* _TRY IT_
Look through the data below for the string "item", and copy every line where it turns up.

* _INPUT_
[Start of section]

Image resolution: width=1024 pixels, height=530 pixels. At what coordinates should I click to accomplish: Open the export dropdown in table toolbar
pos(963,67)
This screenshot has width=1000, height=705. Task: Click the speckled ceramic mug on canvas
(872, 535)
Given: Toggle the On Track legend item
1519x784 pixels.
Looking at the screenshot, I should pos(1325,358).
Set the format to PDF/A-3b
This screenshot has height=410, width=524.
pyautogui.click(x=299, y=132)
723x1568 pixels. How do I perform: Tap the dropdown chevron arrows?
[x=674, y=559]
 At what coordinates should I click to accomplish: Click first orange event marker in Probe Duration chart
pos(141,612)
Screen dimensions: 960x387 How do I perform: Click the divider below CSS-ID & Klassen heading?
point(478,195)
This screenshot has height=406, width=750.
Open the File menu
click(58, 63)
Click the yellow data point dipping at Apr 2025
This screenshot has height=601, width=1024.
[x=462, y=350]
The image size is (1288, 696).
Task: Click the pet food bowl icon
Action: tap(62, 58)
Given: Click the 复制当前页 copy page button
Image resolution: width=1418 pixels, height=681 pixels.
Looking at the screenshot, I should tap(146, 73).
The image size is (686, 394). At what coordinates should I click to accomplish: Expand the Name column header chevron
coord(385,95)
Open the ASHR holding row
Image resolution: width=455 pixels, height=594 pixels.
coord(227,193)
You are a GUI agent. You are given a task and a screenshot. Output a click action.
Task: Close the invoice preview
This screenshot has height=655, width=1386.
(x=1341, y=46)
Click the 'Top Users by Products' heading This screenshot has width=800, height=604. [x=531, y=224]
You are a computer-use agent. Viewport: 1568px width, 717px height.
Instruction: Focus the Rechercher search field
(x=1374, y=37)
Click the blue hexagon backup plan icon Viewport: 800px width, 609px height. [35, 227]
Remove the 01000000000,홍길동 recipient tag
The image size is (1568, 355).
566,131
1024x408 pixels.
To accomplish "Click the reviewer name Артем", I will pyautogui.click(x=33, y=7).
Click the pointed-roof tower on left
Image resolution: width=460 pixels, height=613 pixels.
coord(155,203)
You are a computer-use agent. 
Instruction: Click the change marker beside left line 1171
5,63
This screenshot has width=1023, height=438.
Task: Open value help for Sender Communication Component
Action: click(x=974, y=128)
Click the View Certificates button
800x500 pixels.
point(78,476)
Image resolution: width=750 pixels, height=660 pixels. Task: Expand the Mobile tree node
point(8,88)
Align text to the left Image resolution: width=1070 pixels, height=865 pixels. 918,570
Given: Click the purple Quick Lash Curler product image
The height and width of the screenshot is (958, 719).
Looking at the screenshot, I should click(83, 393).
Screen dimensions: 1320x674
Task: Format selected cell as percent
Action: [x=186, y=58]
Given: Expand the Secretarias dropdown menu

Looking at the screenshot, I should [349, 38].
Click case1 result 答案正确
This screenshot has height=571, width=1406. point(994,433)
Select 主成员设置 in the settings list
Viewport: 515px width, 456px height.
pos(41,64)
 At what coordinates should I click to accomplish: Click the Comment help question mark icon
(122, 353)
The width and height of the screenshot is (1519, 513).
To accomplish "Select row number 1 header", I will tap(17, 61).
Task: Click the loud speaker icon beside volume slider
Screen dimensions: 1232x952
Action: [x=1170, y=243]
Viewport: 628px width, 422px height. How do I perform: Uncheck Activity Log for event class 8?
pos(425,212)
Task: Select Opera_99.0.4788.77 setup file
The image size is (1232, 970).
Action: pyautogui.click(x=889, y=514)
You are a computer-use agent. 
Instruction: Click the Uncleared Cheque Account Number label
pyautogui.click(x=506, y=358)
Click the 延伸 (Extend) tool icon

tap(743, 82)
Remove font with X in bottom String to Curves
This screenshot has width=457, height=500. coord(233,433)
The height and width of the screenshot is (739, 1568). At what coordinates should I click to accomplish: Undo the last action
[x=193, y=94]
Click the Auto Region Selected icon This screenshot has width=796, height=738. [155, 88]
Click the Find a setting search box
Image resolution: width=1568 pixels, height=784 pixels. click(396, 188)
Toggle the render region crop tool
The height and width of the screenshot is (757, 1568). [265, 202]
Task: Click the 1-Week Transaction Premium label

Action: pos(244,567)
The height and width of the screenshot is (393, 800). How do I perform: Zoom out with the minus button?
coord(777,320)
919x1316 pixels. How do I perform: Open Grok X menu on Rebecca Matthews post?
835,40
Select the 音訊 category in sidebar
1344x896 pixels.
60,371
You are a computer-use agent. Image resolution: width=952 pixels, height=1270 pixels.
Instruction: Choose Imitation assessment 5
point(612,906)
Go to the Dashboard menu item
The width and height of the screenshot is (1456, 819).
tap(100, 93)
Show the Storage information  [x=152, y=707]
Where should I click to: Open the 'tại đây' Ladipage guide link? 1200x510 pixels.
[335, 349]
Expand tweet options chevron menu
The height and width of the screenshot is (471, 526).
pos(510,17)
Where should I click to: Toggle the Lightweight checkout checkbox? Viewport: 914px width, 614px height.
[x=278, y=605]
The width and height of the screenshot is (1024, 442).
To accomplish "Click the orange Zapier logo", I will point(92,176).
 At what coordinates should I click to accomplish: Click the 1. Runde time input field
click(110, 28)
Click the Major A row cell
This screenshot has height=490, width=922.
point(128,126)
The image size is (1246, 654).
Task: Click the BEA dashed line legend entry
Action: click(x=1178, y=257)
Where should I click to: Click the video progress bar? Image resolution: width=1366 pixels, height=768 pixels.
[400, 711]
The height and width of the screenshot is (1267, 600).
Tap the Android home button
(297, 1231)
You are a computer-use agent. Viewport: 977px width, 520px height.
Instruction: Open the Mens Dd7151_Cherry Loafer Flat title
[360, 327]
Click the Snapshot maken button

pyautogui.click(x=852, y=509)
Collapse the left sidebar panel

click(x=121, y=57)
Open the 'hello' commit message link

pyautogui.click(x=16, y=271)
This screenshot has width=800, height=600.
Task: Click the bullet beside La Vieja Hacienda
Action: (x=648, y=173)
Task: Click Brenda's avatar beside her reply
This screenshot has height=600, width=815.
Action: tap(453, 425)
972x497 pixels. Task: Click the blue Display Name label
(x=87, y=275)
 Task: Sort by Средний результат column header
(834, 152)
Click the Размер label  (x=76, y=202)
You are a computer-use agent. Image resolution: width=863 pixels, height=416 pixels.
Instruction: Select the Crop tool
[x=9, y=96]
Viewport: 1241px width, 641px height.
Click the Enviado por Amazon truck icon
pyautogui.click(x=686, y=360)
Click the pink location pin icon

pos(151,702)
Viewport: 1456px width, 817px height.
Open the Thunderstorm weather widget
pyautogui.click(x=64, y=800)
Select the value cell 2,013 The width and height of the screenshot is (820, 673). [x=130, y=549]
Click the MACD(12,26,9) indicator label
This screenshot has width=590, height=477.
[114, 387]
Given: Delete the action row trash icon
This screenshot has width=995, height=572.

[End of section]

* _RESPONSE BELOW_
Given: Toggle the On Track legend item
Go to the Dashboard menu item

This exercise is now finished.